This repository explores legal cases made available by The Caselaw Access Project ('CAP'). CAP expands public access to legal cases in the United States; digitized from the Harvard Law Library collections. The collection includes all official book-published case law. For the purpose of this repository, I decided to focus on Illinois, to create a model that could then be used on other states.
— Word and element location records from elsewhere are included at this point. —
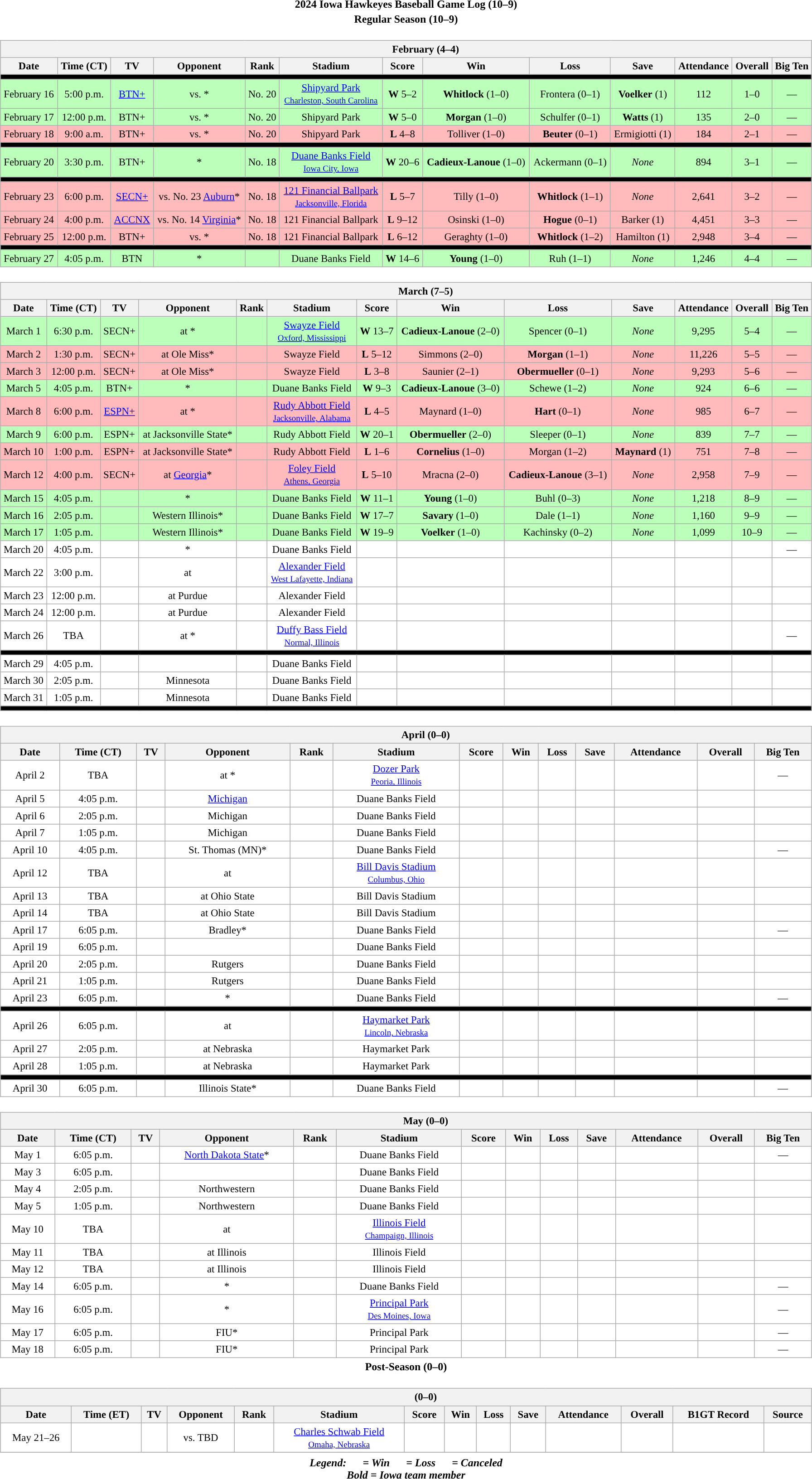
March 10 (24, 452)
112 (703, 94)
Foley FieldAthens, Georgia (312, 475)
February 17 (29, 117)
Hart (0–1) (557, 411)
vs. No. 23 Auburn* (199, 197)
Time (ET) (106, 1414)
3:30 p.m. (84, 162)
March 30 (24, 681)
Cadieux-Lanoue (3–0) (450, 388)
3–1 (752, 162)
2,641 (703, 197)
May 16 (28, 1310)
March 3 (24, 371)
Haymarket ParkLincoln, Nebraska (396, 1026)
February 23 (29, 197)
Cornelius (1–0) (450, 452)
March 15 (24, 498)
Saunier (2–1) (450, 371)
May 18 (28, 1349)
7–8 (752, 452)
March (7–5) (406, 291)
W 20–6 (402, 162)
Hogue (0–1) (570, 219)
March 8 (24, 411)
Savary (1–0) (450, 515)
Cadieux-Lanoue (1–0) (476, 162)
Rudy Abbott FieldJacksonville, Alabama (312, 411)
vs. No. 14 Virginia* (199, 219)
9,295 (703, 331)
vs. TBD (201, 1437)
985 (703, 411)
April 17 (30, 930)
Morgan (1–2) (557, 452)
924 (703, 388)
3–2 (752, 197)
5–5 (752, 354)
4,451 (703, 219)
Whitlock (1–2) (570, 237)
Whitlock (1–0) (476, 94)
11,226 (703, 354)
ACCNX (132, 219)
Swayze FieldOxford, Mississippi (312, 331)
Cadieux-Lanoue (2–0) (450, 331)
Tilly (1–0) (476, 197)
1:00 p.m. (73, 452)
May 12 (28, 1269)
1,218 (703, 498)
May 10 (28, 1229)
February 25 (29, 237)
April 26 (30, 1026)
April 30 (30, 1088)
Sleeper (0–1) (557, 435)
February 16 (29, 94)
North Dakota State* (227, 1155)
Ruh (1–1) (570, 258)
Tolliver (1–0) (476, 134)
L 9–12 (402, 219)
Buhl (0–3) (557, 498)
2,948 (703, 237)
Osinski (1–0) (476, 219)
Cadieux-Lanoue (3–1) (557, 475)
L 5–12 (377, 354)
April 28 (30, 1066)
Simmons (2–0) (450, 354)
April 23 (30, 998)
April 20 (30, 964)
March 20 (24, 549)
Voelker (1–0) (450, 532)
Geraghty (1–0) (476, 237)
9:00 a.m. (84, 134)
Ermigiotti (1) (643, 134)
Schewe (1–2) (557, 388)
April 14 (30, 913)
121 Financial BallparkJacksonville, Florida (331, 197)
March 2 (24, 354)
Duffy Bass FieldNormal, Illinois (312, 635)
W 9–3 (377, 388)
Illinois FieldChampaign, Illinois (399, 1229)
W 11–1 (377, 498)
March 26 (24, 635)
1,246 (703, 258)
6:30 p.m. (73, 331)
March 29 (24, 663)
5:00 p.m. (84, 94)
Whitlock (1–1) (570, 197)
839 (703, 435)
May 11 (28, 1252)
135 (703, 117)
May (0–0) (406, 1121)
L 1–6 (377, 452)
B1GT Record (718, 1414)
9,293 (703, 371)
Obermueller (0–1) (557, 371)
Spencer (0–1) (557, 331)
Hamilton (1) (643, 237)
751 (703, 452)
2–1 (752, 134)
1,099 (703, 532)
April 10 (30, 850)
March 24 (24, 613)
Schulfer (0–1) (570, 117)
March 12 (24, 475)
L 6–12 (402, 237)
2,958 (703, 475)
L 3–8 (377, 371)
10–9 (752, 532)
April 21 (30, 981)
Ackermann (0–1) (570, 162)
Source (788, 1414)
W 14–6 (402, 258)
Voelker (1) (643, 94)
L 4–8 (402, 134)
April 12 (30, 873)
Maynard (1) (643, 452)
7–9 (752, 475)
Morgan (1–1) (557, 354)
April 6 (30, 816)
May 1 (28, 1155)
April 5 (30, 798)
March 31 (24, 698)
(0–0) (406, 1397)
BTN (132, 258)
February 24 (29, 219)
L 5–7 (402, 197)
7–7 (752, 435)
W 17–7 (377, 515)
1–0 (752, 94)
May 21–26 (36, 1437)
March 9 (24, 435)
May 5 (28, 1206)
2–0 (752, 117)
6–6 (752, 388)
May 17 (28, 1333)
April 19 (30, 947)
Kachinsky (0–2) (557, 532)
L 5–10 (377, 475)
9–9 (752, 515)
Shipyard ParkCharleston, South Carolina (331, 94)
March 23 (24, 595)
March 16 (24, 515)
Principal ParkDes Moines, Iowa (399, 1310)
L 4–5 (377, 411)
March 5 (24, 388)
W 19–9 (377, 532)
Dozer ParkPeoria, Illinois (396, 775)
at Georgia* (188, 475)
Obermueller (2–0) (450, 435)
February 20 (29, 162)
3–4 (752, 237)
Illinois State* (227, 1088)
May 4 (28, 1189)
March 17 (24, 532)
5–4 (752, 331)
Bill Davis StadiumColumbus, Ohio (396, 873)
W 5–2 (402, 94)
5–6 (752, 371)
8–9 (752, 498)
1:30 p.m. (73, 354)
St. Thomas (MN)* (227, 850)
Duane Banks FieldIowa City, Iowa (331, 162)
April (0–0) (406, 735)
February (4–4) (406, 49)
May 3 (28, 1172)
Barker (1) (643, 219)
3–3 (752, 219)
6–7 (752, 411)
4–4 (752, 258)
March 1 (24, 331)
April 13 (30, 896)
Maynard (1–0) (450, 411)
Frontera (0–1) (570, 94)
April 2 (30, 775)
894 (703, 162)
Beuter (0–1) (570, 134)
W 5–0 (402, 117)
W 20–1 (377, 435)
Watts (1) (643, 117)
May 14 (28, 1286)
March 22 (24, 572)
Dale (1–1) (557, 515)
February 27 (29, 258)
April 27 (30, 1049)
Mracna (2–0) (450, 475)
3:00 p.m. (73, 572)
Alexander FieldWest Lafayette, Indiana (312, 572)
W 13–7 (377, 331)
Bradley* (227, 930)
Morgan (1–0) (476, 117)
February 18 (29, 134)
Charles Schwab FieldOmaha, Nebraska (339, 1437)
April 7 (30, 832)
1,160 (703, 515)
184 (703, 134)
I was able to use regex to extract citation information. The cases that each case relied upon were placed in a column: 'citations'. These would then be used for graph theory in the notebook 'citation_graphs', to create a directed graph, linking legal cases. Still in progress
In addition to the common stopwords in nltk's corpus, I needed to also highlight legal-corpus-specific words that could be added to the stopwords. To accomplish this I used a CountVectorizer with max_features to find the most common words. This list included common words, such as: 'wa', 'court', 'defendant', 'ill', 'plaintiff', '2d', '3d', 'case', 'trial', 'evidence', 'state', 'would', 'upon', 'judgment', etc. Adding these words to stop_words allows the models to focus on the most distinguishing words.
I then used summarization and keywords to get the keywords of each case and to create a summary of each case. Initially I thought that these could be useful for clustering cases; but this approach was not as successful as the others models. However, I still used the keywords and summaries of each case in the output of the other models (as shown below).
I then used Doc2Vec on the cleaned corpus and was able to find vectors for each legal case that could then be used to find similar documents. For example, a user could write a sentence of the main facts of the case (a factum) and then use the Doc2Vec model to infer a vector for this query, and then find the most similar document vectors.
Using LDA, I was able to cluster the documents into 5 different groups (Grid Search suggested 5) based on latent topics. Looking at the 5 groups; different types of law did not seem obvious. Increasing the number of clusters did not improve the model, as it resulted in clusters that were not well-seperated, and did not result in improved clarity of topics.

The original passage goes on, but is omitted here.